What an aggravated assault with a deadly weapon charge is
This charge requires the State to prove an underlying assault and the use or exhibition of a deadly weapon during the offense, under Section 22.02(a)(2).1 It is a second-degree felony, which carries two to twenty years in prison and a fine of up to $10,000.4 The weapon does not have to be a firearm. A deadly weapon, under Section 1.07(a)(17), is anything that in the manner of its use or intended use is capable of causing death or serious bodily injury.5
What sets this charge apart from other felonies is the deadly-weapon finding and its downstream effect. The finding gives the offense a 3g designation under Article 42A.054, which restricts parole eligibility and limits a judge's discretion to grant community supervision.2 Whether the trier of fact actually returns a deadly-weapon finding, as opposed to the State merely alleging one in the indictment, is a separately litigated question that matters enormously for what any sentence looks like in practice.
The forms an aggravated assault with a deadly weapon charge can take
The deadly-weapon allegation can rest on very different kinds of objects, and the proof needed for each is different. These are the variants a deadly-weapon case most often turns on.
A firearm
Where the alleged weapon is a firearm, it qualifies as a deadly weapon by definition under Section 1.07(a)(17).5 The contest in a firearm case is usually about identification, recovery, and whether the firearm was used or exhibited at all, supported or undercut by the ballistics and recovery records.
A motor vehicle
In road-rage and similar allegations, the State may allege a motor vehicle as the deadly weapon. The Texas Court of Criminal Appeals has approved deadly-weapon findings on a motor vehicle where the manner of use was capable of causing death or serious bodily injury.6 These cases turn on the dashcam, scene measurements, and reconstruction evidence.
Hands, feet, or an ordinary object
The weapon can also be hands or feet, or an everyday object such as a bottle or a bat, when the force used was capable of causing death or serious bodily injury.6 Here the analysis turns on a force-multiplier: a size differential, the complainant's medical state, or repeated blows that push the conduct past a simple assault and into deadly-weapon territory.
When the finding is returned versus merely alleged
The most consequential variant is procedural. An allegation of a deadly weapon in the indictment is not the same as a finding returned by the trier of fact, and only the finding triggers 3g treatment under Article 42A.054.2 Contesting the finding, separately from the underlying assault, is therefore a path that can change the sentence even where the assault stands.
Who an aggravated assault with a deadly weapon charge reaches
This charge reaches ordinary people whose worst moment involved an object the State now calls a weapon. A driver in a road-rage encounter, a person who grabbed a bottle or a bat in a fight, and someone who defended themselves with more force than the State accepts all face it. Because hands and feet can be charged as deadly weapons, even a fight with no object at all can carry this allegation.
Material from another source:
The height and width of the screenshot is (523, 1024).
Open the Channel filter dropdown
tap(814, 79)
The collateral consequences are heavy and lasting. A felony conviction triggers the firearm prohibition under state law,7 and the federal felon-in-possession bar under 18 U.S.C. Section 922(g)(1) applies independently.8 A conviction also requires a mandatory DNA sample,9 carries immigration consequences for a noncitizen, and draws license-board review for regulated professions. With the 3g designation added on top, the practical stakes of the deadly-weapon finding reach years beyond the courtroom.
What is actually at stake
The criminal exposure is the second-degree range of two to twenty years in prison and a fine of up to $10,000.4 The deadly-weapon finding changes what those years mean. Under Article 42A.054, the 3g designation restricts the judge's ability to grant community supervision,2 and under Government Code Section 508.145(d) a person serves the lesser of half the sentence or thirty calendar years before parole eligibility.3 The same number of years on the judgment is served very differently with a deadly-weapon finding than without one.
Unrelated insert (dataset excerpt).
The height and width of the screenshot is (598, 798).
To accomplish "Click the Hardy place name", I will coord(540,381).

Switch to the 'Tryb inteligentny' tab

The collateral side is the state and federal firearm prohibition,78 mandatory DNA collection,9 immigration exposure, and professional-license review. Whether the deadly-weapon finding can be defeated, whether the charge can be reduced, and whether a plea can be reached without the finding are fact-specific questions answered from the weapon proof, the video, and the case law. Outcomes are decided on the record and are never promised.
What to know if you have been charged
A deadly-weapon assault case is built from the proof about the weapon, the video, and the recovery records. What a person does in the first days affects all of it. The most common mistake is explaining the encounter to officers at the scene; statements are recorded and used, and an account meant to give context often concedes that an object was used as a weapon.
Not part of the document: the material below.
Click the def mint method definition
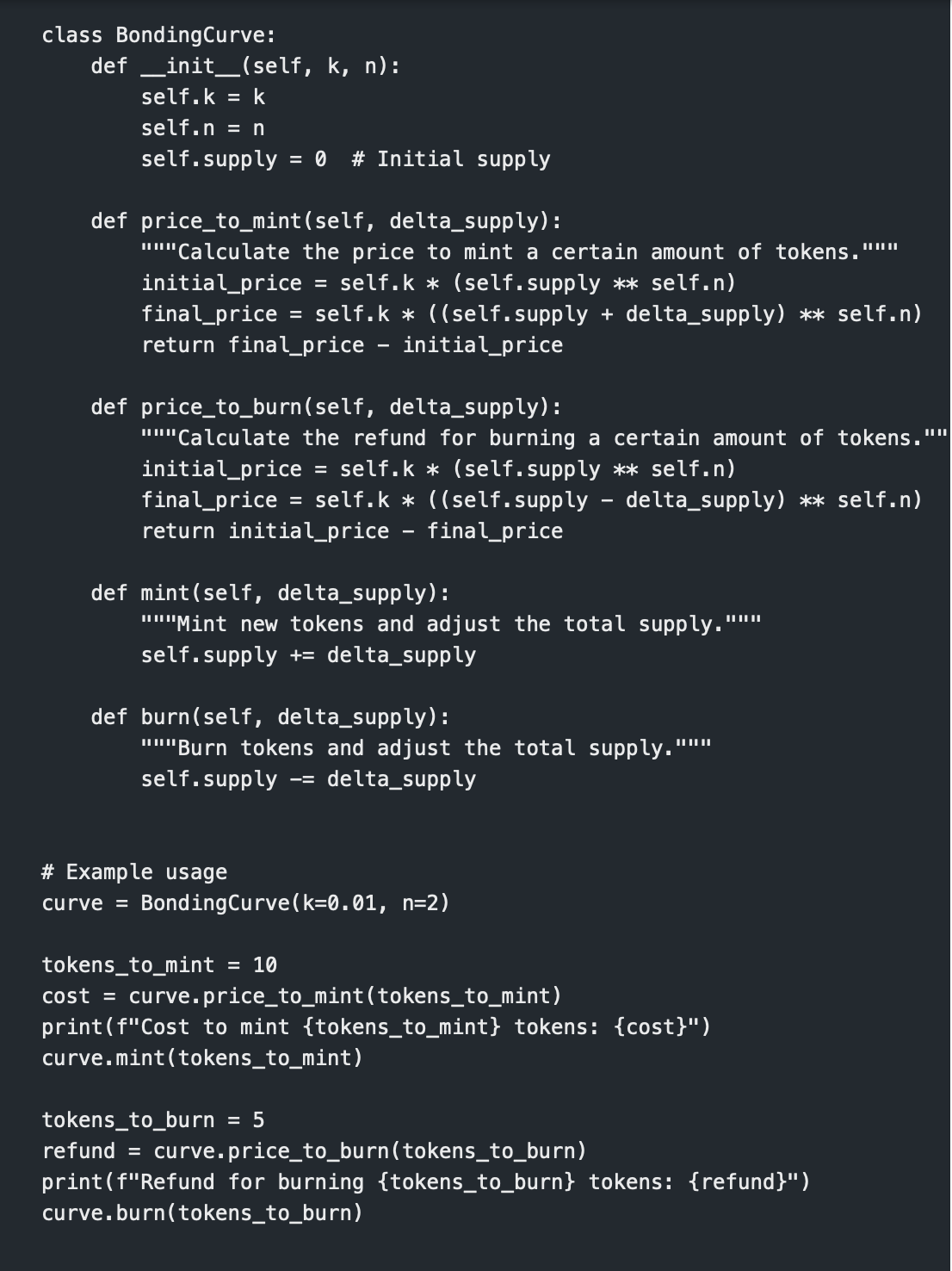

A few steps help in nearly every case. Write down what happened while it is fresh, including what object, if any, was involved and how. Photograph any injury to yourself, because these cases are rarely one-sided. Identify any dashcam, surveillance, doorbell, or phone video, since that footage often decides whether a deadly weapon was used or merely inferred from the injury, and it is overwritten if no one asks for it. Keep all paperwork from the arrest. Do not contact the complainant, which can violate a bond condition and add a charge. If self-defense or defense of another is in play, the justification defenses in Chapter 9 are evaluated from exactly these facts.10
This is general information about how these cases work in Texas. It is not legal advice about any specific case, and reading it does not create an attorney-client relationship.
How an aggravated assault with a deadly weapon case moves through the courts
A second-degree felony in Bexar County follows the felony path, with a grand jury step ahead of the trial court and the added question of the deadly-weapon finding running through it. Knowing the order of events makes the decision points easier to see.
Arrest and magistration
The case ordinarily begins with an arrest. The person is brought before a magistrate, who gives the statutory warnings, sets bond, and in many assault cases imposes conditions of release such as a no-contact order.11
Grand jury and indictment
A felony is presented to a grand jury, which decides whether to return an indictment, and the grand jury sits at the Cadena-Reeves Justice Center on Dolorosa Street.12 This stage is an opportunity to contest both the underlying assault and the deadly-weapon allegation before the case is formally charged.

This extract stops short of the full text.